▶ Task prompt: For each line below, check for the word "computer", then state how many lines contain it, with no other output.
**** Data records ****
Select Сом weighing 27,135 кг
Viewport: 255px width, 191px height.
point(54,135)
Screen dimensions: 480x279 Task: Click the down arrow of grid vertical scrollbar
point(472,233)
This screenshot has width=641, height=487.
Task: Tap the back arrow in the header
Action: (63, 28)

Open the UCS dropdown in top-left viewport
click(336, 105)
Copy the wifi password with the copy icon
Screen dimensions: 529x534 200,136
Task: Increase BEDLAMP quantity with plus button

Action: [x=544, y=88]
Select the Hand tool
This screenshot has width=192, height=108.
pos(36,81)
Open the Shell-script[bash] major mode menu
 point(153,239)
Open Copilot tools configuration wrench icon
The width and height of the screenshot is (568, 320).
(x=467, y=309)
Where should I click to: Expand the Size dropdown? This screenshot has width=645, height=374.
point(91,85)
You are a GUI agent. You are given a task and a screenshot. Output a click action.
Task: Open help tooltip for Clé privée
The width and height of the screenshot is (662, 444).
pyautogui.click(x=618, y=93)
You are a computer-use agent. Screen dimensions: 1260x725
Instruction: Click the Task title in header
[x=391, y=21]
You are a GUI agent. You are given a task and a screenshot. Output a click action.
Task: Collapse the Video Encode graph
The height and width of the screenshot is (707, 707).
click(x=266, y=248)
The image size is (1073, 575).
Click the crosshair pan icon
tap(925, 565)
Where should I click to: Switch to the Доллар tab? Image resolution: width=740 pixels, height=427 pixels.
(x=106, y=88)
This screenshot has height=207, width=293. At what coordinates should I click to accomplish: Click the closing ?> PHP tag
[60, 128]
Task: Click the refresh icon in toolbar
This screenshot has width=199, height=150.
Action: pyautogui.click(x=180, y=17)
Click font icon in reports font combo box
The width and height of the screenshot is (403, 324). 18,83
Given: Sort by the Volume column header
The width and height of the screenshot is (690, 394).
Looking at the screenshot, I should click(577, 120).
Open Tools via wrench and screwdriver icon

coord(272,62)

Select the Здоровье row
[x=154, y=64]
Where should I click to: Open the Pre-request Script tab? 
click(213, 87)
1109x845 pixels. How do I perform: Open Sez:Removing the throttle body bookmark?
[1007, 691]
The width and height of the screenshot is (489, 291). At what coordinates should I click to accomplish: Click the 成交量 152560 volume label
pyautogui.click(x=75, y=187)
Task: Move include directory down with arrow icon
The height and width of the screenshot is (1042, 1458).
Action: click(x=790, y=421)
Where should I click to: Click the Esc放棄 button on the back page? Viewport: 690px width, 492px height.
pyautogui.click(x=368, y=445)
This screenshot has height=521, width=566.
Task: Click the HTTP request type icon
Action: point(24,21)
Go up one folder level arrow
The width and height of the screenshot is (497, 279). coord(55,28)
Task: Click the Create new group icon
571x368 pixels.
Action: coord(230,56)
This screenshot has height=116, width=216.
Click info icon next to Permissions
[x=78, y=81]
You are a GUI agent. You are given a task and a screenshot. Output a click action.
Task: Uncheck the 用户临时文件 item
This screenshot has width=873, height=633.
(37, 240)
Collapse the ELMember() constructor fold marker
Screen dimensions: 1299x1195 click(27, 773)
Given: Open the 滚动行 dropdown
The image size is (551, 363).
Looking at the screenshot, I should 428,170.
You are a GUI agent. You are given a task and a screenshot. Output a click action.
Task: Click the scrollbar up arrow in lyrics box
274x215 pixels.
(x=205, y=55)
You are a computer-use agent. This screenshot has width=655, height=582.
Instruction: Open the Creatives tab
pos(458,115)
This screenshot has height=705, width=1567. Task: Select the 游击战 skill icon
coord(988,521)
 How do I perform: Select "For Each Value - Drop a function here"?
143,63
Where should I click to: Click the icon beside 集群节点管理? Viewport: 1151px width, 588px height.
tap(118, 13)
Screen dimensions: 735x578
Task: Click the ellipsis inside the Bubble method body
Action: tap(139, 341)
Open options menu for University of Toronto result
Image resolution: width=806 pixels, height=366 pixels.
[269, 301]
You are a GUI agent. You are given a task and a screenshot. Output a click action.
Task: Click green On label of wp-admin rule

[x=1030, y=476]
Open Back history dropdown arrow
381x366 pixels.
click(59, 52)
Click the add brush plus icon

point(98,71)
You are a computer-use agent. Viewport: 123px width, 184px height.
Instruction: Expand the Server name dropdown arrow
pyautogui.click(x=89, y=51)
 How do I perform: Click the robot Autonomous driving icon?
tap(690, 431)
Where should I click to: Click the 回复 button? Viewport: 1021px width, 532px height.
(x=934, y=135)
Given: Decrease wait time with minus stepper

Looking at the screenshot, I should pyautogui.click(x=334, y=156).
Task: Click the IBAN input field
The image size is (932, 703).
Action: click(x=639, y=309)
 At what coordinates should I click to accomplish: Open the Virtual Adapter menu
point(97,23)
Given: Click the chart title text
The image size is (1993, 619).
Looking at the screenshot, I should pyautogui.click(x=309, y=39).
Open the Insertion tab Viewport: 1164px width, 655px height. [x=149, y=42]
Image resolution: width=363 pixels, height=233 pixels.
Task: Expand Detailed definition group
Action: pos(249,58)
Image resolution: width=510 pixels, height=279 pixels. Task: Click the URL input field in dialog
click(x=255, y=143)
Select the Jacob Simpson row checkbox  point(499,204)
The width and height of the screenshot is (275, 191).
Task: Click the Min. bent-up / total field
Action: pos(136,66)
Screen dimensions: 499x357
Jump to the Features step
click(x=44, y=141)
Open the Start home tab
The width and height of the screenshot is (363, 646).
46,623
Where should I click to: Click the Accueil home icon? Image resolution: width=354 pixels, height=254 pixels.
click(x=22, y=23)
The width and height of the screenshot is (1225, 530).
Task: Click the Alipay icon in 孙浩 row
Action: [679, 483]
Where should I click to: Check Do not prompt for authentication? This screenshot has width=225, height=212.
****
▶ Problem solution: 3